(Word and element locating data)
* * *

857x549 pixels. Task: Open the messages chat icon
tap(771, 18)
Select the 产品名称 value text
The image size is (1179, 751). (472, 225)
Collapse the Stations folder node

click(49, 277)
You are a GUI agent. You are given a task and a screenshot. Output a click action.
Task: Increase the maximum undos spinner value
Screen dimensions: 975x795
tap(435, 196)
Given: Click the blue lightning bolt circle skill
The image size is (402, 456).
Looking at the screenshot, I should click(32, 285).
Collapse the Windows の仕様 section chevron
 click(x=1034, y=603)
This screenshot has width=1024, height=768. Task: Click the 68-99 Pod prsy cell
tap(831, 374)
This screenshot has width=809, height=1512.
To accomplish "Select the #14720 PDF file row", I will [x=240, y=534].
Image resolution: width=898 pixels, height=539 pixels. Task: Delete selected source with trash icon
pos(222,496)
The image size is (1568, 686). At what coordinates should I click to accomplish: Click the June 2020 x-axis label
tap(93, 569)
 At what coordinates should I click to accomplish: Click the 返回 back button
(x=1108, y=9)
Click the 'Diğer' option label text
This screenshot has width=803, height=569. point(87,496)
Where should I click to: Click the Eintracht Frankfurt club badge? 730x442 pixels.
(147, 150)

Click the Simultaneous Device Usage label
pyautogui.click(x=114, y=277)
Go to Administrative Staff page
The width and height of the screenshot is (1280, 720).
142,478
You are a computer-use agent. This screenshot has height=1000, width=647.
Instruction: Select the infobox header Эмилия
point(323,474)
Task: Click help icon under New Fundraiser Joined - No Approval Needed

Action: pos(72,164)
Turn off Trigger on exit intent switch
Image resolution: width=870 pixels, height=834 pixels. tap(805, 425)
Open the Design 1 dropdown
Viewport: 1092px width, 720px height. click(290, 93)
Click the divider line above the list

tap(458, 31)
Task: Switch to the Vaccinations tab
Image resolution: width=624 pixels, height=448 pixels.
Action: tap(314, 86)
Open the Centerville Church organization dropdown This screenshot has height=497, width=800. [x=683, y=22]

* * *

• The problem
Rewrite the lines from the one containing "Open the Design 1 dropdown" through the end of the records, replacing "divider" with "separator" and leaving everything else unchanged.

• Expected answer
Open the Design 1 dropdown
Viewport: 1092px width, 720px height. click(290, 93)
Click the separator line above the list

tap(458, 31)
Task: Switch to the Vaccinations tab
Image resolution: width=624 pixels, height=448 pixels.
Action: tap(314, 86)
Open the Centerville Church organization dropdown This screenshot has height=497, width=800. [x=683, y=22]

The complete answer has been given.